Hmmh, the 4090 is kind if the wrong choice for this, due to its memory bus width... For AI workloads and especially if you want to connect lots of memory, you kind of want the widest bus possible.

[–] [email protected] 1 points 1 week ago

but it has micorns ram

[–] [email protected] 1 points 1 week ago* (last edited 1 week ago) (1 children)

It's 384 bit? It's not bad, 512 bit is super expensive and basically only exists on the 5090 die.

Also, it seems LLMs are drifting towards being less memory-speed bound with the diffusion model experiments.

[–] [email protected] 1 points 1 week ago* (last edited 1 week ago)

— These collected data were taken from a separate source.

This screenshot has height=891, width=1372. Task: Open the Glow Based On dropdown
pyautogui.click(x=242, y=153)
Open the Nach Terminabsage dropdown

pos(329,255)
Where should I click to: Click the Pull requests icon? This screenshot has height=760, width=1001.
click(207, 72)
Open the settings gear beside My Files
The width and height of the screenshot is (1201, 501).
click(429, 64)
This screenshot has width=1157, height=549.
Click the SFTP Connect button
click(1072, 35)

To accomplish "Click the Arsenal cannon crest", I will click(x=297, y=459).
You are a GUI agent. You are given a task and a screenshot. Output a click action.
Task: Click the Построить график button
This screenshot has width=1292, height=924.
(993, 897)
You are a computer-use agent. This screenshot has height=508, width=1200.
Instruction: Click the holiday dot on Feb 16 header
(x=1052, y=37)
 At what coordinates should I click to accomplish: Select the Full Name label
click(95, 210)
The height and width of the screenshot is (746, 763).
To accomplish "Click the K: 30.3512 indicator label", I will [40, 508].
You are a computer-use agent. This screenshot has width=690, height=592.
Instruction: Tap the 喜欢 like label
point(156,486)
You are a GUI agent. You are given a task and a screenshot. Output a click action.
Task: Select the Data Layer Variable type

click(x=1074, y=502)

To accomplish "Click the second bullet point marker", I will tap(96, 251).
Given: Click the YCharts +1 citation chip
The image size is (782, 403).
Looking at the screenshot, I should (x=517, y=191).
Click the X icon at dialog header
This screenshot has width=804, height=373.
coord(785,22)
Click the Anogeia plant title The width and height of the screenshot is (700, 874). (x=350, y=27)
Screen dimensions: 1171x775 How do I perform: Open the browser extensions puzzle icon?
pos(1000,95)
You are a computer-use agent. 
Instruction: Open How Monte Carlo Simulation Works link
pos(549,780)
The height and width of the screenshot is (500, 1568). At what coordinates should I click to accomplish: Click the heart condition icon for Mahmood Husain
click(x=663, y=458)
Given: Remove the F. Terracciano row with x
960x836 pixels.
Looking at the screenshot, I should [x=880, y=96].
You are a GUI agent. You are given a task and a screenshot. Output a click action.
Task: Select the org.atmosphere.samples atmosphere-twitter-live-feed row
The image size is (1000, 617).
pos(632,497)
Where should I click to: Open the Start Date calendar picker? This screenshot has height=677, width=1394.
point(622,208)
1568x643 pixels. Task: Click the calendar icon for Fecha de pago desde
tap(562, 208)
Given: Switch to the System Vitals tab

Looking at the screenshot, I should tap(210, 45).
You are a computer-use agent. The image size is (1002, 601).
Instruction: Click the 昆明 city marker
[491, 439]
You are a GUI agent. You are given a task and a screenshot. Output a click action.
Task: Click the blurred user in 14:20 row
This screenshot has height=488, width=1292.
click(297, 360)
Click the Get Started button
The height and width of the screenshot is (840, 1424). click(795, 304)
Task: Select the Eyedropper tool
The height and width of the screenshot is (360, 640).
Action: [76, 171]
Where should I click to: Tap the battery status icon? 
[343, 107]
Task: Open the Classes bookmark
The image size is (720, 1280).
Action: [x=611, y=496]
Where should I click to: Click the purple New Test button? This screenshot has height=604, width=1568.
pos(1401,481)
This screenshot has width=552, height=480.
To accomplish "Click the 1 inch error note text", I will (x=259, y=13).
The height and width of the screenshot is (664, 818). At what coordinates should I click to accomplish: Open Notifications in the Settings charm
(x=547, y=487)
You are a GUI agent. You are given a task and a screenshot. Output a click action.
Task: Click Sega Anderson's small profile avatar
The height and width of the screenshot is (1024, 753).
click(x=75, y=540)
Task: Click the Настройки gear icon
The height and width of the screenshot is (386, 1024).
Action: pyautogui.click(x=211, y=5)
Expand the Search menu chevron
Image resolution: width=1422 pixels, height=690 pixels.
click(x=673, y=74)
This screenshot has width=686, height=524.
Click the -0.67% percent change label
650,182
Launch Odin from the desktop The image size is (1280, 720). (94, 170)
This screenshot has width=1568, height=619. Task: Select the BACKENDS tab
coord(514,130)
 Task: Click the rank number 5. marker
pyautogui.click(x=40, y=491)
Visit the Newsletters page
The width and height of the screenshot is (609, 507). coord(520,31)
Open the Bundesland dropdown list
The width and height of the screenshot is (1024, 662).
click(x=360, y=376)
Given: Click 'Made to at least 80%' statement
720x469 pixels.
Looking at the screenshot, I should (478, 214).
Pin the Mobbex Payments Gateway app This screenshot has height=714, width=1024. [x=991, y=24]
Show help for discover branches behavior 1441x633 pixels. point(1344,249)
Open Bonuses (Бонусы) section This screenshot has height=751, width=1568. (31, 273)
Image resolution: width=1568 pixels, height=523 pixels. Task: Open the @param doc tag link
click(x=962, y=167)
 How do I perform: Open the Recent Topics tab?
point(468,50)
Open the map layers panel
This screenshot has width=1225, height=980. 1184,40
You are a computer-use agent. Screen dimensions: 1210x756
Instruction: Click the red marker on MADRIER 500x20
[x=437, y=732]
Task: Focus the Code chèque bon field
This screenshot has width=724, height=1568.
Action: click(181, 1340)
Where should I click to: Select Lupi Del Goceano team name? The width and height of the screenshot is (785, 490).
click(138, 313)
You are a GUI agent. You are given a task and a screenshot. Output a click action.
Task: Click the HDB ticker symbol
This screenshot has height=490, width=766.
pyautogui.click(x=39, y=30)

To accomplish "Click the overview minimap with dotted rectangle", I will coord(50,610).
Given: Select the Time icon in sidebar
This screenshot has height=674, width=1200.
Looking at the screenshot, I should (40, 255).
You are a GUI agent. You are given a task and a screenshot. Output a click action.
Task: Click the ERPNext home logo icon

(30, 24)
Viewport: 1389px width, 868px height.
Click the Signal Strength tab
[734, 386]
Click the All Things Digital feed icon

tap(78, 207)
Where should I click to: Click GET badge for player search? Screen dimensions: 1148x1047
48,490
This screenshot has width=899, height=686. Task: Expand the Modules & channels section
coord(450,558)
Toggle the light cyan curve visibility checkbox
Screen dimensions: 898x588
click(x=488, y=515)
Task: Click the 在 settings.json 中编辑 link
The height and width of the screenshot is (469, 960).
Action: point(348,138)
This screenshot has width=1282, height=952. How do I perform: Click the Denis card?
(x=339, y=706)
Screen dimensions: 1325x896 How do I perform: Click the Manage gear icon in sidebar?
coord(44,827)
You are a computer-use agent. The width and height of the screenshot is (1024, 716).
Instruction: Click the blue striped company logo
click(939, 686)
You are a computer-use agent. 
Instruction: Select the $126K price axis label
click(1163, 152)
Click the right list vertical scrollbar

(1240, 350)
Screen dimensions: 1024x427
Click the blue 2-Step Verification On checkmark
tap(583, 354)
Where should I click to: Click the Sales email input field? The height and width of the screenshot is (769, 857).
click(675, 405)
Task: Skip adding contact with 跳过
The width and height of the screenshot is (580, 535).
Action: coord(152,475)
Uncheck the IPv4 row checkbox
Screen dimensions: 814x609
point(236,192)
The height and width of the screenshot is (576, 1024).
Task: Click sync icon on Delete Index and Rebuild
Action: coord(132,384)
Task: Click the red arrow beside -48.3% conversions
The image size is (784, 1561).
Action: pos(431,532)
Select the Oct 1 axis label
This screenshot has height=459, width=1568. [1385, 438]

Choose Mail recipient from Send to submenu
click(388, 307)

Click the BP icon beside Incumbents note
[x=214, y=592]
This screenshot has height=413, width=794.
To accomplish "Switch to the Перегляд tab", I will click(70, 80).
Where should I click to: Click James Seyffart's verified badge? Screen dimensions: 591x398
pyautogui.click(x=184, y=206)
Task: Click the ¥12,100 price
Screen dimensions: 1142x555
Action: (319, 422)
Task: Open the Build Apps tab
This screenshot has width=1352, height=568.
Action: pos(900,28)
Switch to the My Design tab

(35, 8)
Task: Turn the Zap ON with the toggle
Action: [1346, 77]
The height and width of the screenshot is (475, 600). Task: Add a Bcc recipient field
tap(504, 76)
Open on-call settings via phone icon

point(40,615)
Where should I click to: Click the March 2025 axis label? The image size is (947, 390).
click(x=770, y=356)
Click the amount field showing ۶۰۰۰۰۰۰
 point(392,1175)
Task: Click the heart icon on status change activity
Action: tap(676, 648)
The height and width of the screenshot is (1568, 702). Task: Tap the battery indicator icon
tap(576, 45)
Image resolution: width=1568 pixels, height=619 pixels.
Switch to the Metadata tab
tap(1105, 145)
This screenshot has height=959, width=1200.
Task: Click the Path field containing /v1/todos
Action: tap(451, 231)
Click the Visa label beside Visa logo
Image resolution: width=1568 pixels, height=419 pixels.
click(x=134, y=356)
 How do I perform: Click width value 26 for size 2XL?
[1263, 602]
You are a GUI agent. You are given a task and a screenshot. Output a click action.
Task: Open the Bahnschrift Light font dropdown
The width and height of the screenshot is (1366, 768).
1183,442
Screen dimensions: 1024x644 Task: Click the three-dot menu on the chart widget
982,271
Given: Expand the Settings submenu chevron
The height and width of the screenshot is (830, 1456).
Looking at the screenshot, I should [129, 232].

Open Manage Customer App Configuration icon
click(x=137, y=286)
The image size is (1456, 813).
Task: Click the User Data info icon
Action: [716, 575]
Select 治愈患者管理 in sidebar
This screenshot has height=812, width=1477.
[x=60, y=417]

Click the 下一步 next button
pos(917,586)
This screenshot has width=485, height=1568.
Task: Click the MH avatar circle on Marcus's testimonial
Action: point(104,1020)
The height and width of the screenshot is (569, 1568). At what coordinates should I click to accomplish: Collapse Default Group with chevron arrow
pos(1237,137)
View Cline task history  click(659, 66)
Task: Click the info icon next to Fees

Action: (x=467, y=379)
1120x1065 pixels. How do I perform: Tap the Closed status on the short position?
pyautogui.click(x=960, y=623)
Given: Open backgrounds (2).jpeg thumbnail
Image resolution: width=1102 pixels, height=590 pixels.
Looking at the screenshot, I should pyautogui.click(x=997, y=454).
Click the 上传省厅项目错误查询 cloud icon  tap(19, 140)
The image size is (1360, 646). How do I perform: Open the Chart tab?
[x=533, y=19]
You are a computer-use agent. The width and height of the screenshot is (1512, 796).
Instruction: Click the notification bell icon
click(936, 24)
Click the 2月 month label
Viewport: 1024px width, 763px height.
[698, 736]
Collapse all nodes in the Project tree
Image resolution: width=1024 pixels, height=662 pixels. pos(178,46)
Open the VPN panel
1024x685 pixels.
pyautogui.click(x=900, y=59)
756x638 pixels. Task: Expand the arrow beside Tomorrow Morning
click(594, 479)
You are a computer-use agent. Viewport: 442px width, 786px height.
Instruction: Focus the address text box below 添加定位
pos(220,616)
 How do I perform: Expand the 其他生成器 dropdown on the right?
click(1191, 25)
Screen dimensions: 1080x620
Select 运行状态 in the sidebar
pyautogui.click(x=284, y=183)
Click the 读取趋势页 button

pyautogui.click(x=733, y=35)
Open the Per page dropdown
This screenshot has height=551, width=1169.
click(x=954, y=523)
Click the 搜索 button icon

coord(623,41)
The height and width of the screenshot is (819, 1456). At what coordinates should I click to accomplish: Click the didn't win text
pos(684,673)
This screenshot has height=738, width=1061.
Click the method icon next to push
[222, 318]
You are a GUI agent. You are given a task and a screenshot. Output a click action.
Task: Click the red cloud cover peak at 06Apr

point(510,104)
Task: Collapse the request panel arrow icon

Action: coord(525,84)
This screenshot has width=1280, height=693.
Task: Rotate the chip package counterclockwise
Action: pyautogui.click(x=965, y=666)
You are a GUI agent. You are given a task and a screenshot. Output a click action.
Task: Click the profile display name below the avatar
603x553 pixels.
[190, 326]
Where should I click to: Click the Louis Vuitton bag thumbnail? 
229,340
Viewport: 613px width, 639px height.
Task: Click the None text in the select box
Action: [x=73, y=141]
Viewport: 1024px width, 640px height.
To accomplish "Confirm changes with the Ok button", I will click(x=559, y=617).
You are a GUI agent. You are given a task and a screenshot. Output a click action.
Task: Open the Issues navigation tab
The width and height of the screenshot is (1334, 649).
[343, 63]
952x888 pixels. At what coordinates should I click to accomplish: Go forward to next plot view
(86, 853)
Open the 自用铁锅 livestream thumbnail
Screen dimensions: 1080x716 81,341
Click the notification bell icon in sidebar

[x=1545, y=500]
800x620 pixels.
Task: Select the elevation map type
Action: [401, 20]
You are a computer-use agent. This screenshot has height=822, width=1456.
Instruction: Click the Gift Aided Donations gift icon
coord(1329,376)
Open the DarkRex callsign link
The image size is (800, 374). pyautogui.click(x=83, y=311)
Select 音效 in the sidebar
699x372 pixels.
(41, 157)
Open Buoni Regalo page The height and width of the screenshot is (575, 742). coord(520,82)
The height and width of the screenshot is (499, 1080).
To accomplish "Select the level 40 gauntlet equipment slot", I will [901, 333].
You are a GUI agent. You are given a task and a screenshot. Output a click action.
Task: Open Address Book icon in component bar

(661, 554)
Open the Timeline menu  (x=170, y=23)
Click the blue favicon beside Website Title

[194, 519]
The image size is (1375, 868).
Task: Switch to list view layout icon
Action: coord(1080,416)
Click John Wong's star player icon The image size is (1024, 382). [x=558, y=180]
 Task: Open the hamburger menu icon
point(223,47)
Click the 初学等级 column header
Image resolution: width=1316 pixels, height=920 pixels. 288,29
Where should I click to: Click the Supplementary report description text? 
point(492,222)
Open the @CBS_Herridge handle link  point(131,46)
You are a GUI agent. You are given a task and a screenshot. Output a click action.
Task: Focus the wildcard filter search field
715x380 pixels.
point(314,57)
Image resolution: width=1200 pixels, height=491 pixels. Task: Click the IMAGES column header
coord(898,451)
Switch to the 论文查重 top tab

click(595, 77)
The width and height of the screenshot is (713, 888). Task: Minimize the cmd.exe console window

Hmmh, I had another look at the numbers and all the 16 / 21 / 28 Gbps "effective" memory speed of the 3090 / 4090 and 5090 seem to be about in the same ballpark. So are AMD desktop graphics cards. I thought a 5090 would do more. But don't the AI (datacenter) cards that are designed for AI workloads and 80GB of VRAM have something like 2 or 3 TB/s? I mean running large LLMs at home is kind of a niche, I'm not sure what kind of requirements people have for this. But at this price point an AMD Epyc processor with the several memory channels could maybe(?) do a similar job. I'm really not sure what the target audience is.

And I'm also curious about the alternative approaches to language models. Afaik we're not there yet with diffusion models. And it might take some time til we get a freely available state of the art model at that size. I guess cutting down on the memory-speed requirements would make things easier for a lot of use-cases.